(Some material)

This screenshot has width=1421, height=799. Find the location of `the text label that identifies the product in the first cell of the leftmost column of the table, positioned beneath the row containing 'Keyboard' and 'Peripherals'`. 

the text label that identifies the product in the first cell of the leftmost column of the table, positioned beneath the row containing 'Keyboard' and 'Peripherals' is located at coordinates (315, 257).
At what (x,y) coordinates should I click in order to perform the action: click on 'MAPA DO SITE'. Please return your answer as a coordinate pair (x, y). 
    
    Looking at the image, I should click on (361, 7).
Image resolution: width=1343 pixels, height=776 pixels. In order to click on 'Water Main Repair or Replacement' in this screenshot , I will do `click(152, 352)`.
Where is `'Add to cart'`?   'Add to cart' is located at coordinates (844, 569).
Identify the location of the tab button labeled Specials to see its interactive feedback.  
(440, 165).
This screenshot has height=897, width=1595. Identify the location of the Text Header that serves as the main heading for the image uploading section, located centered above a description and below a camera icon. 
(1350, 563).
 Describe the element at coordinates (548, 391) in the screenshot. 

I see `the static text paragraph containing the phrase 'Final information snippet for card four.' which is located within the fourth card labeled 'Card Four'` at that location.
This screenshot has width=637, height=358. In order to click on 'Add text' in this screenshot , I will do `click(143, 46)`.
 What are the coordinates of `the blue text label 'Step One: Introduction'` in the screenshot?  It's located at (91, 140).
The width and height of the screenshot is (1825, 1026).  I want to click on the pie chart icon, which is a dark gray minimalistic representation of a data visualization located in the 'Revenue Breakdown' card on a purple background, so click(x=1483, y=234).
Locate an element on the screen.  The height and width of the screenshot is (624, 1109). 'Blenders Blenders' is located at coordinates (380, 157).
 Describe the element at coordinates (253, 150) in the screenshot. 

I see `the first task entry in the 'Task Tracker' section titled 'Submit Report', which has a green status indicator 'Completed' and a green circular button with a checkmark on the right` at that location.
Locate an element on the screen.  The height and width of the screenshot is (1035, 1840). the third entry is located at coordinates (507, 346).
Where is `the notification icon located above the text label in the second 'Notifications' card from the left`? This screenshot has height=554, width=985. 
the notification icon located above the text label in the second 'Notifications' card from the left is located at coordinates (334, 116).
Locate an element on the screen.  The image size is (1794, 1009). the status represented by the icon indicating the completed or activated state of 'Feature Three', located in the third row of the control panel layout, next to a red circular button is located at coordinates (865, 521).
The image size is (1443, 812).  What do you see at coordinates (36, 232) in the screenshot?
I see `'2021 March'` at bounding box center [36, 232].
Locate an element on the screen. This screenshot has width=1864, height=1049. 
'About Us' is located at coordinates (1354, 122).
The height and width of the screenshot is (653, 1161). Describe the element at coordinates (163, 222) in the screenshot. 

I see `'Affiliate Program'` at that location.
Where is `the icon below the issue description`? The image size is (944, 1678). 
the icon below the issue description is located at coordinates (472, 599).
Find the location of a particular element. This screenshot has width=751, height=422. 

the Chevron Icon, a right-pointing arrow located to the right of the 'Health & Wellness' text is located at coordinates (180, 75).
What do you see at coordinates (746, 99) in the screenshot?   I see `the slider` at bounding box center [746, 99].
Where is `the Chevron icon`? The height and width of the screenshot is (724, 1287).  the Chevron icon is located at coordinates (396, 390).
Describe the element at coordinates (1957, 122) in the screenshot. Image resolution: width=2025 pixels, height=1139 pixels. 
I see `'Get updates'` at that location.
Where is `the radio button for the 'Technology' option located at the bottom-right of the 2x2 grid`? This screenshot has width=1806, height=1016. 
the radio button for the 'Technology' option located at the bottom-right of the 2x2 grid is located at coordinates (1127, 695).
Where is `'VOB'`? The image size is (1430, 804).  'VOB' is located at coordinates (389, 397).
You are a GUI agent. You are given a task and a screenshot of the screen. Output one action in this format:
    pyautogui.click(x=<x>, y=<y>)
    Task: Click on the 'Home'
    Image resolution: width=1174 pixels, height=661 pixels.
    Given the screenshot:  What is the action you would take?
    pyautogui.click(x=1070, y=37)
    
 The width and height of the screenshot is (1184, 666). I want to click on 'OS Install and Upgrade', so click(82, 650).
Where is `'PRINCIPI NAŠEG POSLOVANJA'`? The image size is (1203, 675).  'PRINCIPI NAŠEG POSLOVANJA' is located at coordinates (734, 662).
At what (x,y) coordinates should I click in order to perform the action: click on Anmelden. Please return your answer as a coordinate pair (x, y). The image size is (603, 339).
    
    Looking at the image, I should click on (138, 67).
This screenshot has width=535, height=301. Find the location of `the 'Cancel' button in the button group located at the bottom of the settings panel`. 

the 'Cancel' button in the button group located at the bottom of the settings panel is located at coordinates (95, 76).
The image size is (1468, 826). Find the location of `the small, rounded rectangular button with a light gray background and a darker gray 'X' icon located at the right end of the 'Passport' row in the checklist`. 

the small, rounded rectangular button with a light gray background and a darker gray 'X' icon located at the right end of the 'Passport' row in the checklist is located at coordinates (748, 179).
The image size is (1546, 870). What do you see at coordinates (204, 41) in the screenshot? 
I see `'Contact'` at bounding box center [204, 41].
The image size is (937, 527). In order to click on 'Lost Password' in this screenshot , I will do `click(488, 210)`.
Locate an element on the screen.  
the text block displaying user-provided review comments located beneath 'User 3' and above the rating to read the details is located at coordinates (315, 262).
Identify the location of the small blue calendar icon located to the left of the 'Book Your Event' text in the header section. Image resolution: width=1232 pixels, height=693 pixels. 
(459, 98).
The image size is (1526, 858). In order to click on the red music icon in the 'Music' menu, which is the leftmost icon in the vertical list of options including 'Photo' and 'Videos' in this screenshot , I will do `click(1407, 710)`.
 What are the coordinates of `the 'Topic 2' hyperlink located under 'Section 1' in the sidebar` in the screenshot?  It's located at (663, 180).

Problem to solve
Gather every line of the material above that contains the word "light".

Solution below
The image size is (1468, 826). Find the location of `the small, rounded rectangular button with a light gray background and a darker gray 'X' icon located at the right end of the 'Passport' row in the checklist`. 
the small, rounded rectangular button with a light gray background and a darker gray 'X' icon located at the right end of the 'Passport' row in the checklist is located at coordinates (748, 179).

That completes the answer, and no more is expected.